Packer raises the bar in history department

Professor Tiffany Packer is back where it all began for her — FAMU. Photo courtesy Packer

Tiffany G.B. Packer is a renaissance woman if ever there was one. She’s a full-time mother, researcher, award-winning historian and a professor at Florida A&M University.

Packer was raised in a small town along the Gulf Coast called Leakesville, Miss., where she was surrounded by a community filled with love, guidance and reassurance. 

She is a proud graduate of FAMU. When she arrived on “the Hill,” she was an occupational therapy major, which she says at the time seemed like a promising career choice. But her passion was always rooted in history. 

“When I reflect on my youth, I always had passion for historical things,” Packer said.

The spark of change came when Packer enrolled in a history class with Professor David Jackson Jr, and she left every class “on fire.”

“I said, ‘Well, you know what?  I want to do what he’s doing,’” Packer said. “I wanted to be the one taking on the task of carrying the mantle.” 

Packer received her bachelor’s degree in African American studies from FAMU. She earned her master’s in history from the University of North Carolina-Charlotte. She later went on to attend the University of North Carolina-Greensboro where she received her Ph.D. in history.

She was the first Black woman and the youngest to do so in her department. But she did not receive the recognition she hoped for. 

“It really was a challenge on my self-confidence, but I really just had to persevere,” she said.

Packer went through a lot of changes while working toward her doctorate but, nonetheless, she continued to push toward the finish line. 

“I felt accomplished and enabled,” Packer said. “But it reminded me that there’s still so much work to do. In the 21st century we try to think were so beyond what happened in history but we’re not. I was like, ‘How am I still making Black history in 2012?’” 

Packer thinks of her students as intellectual beings — researchers and historians. She forces her students to be critical thinkers, to think of the world and the impact that history plays on their lives. As she says, “Inspiring students to apply their knowledge to these streets.” 

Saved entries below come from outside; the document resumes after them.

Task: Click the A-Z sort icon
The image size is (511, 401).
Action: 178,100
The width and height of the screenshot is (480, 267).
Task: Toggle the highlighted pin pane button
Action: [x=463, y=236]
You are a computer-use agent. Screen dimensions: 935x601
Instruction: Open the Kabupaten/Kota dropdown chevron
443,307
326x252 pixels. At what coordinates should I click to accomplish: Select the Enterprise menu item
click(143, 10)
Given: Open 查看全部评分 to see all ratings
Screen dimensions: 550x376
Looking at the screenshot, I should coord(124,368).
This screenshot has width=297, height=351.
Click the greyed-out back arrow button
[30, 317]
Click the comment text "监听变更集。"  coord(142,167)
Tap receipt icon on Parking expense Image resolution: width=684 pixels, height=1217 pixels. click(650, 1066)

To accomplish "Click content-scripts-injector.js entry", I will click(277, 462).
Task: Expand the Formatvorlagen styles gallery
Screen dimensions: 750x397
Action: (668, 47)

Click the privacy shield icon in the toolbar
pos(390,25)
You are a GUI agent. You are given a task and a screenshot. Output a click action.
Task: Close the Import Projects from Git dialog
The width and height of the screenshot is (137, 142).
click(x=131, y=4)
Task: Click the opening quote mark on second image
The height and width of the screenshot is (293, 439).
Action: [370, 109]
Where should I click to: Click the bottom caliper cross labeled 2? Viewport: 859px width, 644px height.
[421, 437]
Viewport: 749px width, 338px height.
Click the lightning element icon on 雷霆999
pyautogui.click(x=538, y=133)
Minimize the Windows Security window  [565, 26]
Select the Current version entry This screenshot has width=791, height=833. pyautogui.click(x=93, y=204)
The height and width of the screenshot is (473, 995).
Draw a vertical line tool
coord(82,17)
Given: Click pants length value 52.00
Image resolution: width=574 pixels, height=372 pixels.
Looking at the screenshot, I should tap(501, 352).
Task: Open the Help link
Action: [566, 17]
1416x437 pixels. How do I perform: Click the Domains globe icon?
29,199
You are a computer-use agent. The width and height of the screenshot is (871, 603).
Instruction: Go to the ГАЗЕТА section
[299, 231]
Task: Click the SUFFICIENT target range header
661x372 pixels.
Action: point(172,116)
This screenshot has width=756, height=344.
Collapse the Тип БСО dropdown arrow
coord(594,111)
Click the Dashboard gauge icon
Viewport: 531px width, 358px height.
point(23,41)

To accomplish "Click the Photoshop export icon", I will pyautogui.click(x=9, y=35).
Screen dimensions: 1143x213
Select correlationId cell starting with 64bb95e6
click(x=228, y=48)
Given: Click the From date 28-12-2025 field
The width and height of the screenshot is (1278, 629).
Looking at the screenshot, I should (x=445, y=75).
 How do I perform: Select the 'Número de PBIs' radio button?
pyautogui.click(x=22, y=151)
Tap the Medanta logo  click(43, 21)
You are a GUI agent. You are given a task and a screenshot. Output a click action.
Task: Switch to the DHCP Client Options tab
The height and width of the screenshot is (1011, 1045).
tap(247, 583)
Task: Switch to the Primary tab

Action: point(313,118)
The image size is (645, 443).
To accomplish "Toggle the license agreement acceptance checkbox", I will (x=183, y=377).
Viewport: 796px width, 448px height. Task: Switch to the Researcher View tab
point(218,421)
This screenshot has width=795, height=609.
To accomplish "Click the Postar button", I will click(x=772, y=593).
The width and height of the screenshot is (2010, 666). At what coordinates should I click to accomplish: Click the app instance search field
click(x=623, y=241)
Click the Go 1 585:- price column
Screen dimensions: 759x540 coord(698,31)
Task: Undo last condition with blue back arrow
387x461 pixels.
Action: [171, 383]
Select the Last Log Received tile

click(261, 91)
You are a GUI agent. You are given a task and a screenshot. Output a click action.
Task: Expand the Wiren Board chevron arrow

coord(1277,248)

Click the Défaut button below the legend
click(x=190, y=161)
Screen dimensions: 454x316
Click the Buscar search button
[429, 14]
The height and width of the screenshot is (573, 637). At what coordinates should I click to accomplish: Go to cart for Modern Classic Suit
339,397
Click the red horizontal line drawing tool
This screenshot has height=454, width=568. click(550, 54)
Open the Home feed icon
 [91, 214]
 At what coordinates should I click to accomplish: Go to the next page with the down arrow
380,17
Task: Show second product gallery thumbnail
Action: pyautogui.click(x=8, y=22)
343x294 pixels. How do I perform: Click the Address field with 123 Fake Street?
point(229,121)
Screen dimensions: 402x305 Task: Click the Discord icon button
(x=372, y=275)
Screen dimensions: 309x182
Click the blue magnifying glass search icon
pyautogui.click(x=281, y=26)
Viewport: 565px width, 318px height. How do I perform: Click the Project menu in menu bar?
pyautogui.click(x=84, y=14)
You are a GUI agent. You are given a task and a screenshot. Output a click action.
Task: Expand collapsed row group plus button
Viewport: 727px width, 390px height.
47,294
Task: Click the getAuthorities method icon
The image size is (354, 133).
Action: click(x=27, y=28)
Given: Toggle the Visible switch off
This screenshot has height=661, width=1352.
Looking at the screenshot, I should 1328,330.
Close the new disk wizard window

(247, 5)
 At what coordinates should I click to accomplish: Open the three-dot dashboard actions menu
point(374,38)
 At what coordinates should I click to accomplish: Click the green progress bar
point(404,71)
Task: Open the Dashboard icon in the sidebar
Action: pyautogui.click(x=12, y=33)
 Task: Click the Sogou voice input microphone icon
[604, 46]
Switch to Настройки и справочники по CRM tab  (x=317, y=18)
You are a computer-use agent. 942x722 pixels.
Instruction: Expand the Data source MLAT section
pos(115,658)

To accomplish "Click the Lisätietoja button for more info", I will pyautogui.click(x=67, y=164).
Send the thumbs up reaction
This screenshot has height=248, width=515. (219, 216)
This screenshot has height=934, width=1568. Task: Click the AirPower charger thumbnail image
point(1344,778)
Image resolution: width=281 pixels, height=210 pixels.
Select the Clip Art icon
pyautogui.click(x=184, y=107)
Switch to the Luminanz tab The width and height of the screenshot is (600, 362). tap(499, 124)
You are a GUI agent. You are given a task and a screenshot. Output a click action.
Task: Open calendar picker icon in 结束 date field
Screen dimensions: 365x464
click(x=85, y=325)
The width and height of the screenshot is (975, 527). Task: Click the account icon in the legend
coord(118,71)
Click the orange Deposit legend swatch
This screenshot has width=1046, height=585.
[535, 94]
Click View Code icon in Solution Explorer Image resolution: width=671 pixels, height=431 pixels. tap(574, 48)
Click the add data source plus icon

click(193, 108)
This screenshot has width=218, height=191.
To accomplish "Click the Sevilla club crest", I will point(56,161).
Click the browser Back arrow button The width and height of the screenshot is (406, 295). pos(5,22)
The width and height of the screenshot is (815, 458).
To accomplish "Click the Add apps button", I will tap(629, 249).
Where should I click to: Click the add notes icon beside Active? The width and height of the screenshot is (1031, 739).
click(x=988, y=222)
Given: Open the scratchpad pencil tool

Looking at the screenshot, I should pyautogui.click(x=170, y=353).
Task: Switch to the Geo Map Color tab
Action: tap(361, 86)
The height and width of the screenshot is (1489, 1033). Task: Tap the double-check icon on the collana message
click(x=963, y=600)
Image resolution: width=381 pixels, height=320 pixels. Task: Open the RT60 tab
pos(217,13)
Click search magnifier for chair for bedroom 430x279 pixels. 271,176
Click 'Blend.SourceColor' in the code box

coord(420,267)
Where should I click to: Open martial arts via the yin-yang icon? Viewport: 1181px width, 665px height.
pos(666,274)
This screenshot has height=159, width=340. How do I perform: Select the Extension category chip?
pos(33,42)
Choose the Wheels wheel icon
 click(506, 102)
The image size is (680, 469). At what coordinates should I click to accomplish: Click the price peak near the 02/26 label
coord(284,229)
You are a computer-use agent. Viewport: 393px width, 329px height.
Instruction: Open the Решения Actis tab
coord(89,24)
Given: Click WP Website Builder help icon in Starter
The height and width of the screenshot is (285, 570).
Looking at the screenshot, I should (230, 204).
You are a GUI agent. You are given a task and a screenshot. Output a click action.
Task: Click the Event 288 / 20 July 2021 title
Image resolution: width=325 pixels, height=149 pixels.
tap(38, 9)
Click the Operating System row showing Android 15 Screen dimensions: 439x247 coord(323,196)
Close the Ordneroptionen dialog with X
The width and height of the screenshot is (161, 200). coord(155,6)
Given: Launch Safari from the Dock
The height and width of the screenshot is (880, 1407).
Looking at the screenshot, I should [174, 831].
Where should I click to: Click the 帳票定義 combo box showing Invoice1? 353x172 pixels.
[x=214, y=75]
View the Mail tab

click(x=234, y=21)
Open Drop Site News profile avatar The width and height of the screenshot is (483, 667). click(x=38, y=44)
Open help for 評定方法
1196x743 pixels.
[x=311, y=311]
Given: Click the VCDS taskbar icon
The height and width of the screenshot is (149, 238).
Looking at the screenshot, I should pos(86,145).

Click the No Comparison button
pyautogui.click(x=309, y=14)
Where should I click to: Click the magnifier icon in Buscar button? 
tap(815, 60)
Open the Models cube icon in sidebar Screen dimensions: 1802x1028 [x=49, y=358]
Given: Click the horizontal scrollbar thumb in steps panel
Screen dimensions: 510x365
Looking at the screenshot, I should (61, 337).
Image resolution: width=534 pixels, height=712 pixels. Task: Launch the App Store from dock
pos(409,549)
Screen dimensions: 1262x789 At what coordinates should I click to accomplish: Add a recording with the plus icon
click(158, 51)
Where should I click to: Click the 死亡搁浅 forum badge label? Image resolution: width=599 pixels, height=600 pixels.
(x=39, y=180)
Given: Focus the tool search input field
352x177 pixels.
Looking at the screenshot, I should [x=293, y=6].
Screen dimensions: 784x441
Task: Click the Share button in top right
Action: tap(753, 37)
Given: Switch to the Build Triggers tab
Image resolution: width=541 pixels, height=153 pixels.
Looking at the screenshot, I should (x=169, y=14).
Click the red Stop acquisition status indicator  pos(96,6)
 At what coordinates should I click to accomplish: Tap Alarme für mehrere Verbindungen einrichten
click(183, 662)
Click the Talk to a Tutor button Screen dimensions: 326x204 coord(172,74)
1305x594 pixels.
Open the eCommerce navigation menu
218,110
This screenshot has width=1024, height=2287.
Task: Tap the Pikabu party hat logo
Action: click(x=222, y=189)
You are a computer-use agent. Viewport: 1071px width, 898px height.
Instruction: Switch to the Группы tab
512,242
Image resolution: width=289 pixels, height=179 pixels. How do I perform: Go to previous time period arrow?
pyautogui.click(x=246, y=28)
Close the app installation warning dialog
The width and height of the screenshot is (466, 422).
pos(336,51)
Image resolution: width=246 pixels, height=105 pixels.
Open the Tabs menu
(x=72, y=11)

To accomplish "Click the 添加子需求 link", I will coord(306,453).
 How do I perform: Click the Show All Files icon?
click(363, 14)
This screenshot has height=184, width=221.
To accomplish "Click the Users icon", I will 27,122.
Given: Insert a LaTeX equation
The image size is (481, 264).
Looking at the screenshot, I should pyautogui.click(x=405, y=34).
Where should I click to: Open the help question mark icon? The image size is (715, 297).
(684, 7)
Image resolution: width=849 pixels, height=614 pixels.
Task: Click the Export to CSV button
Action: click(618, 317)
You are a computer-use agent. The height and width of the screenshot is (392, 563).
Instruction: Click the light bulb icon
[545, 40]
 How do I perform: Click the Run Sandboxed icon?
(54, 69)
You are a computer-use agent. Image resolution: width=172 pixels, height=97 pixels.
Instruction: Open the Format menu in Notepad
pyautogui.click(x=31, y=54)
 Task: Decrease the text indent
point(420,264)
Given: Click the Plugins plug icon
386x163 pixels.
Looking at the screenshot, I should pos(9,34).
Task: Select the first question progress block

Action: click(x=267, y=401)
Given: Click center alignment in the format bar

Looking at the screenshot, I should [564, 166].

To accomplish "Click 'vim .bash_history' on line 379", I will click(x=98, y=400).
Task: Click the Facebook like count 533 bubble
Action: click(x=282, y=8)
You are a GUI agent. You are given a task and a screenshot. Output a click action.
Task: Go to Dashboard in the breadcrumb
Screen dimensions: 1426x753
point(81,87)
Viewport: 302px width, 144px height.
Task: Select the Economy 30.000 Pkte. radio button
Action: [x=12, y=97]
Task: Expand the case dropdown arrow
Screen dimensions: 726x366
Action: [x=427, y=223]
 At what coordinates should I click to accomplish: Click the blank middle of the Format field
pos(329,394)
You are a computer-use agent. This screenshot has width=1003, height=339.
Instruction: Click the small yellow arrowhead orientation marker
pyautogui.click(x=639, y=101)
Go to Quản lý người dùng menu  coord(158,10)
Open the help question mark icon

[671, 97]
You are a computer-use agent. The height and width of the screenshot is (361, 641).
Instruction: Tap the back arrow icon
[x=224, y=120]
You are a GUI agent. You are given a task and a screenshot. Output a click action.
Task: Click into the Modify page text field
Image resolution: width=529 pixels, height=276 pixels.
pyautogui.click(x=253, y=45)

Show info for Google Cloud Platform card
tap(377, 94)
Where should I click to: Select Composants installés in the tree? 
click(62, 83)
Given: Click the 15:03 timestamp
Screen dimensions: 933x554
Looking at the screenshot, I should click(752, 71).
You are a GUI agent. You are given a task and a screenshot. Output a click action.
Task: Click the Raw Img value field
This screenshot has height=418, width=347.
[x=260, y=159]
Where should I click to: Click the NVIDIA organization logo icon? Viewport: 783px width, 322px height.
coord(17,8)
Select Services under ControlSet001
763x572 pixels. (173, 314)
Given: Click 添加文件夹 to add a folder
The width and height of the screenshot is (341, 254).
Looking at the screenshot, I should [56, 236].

Every year for her Black America 20th century class, she asks her students to build an exhibit focused on victims of police brutality. Instead of the victims becoming a statistic in the media or a research study, Packer focuses on humanizing the individuals by describing who they were as human beings. 

Tiffany Green, a third-year philosophy and religion major, says she believes Packer’s passion for teaching is what makes her a great professor. 

 “Every time she comes to class, she is genuinely excited to be there, teaching her students which makes everyone want to be engaged and participate,” Green said. “That is so important and necessary, especially with COVID-19’s impact of student engagement in online school.”

Kimberly Brown Pellum, an assistant professor of history, says Packer is one of a kind. 

“There are individuals who teach with compassion and expertise and as a form of activism,” Pellum said. “Dr. Packer embodies all of that. She really encapsulates the notion of excellence as an educator and her work as a field researcher.” 

Pellum says Packer is a standard that students look for in the ways they are taught. Her colleagues in FAMU’s Department of  History enjoy the person that she is, Pellum said. 

“She’s one of those faculty members that no one has an issue with. She rallies behind us and establishes a warm rapport with her colleagues and others with whom she works,” Pellum said.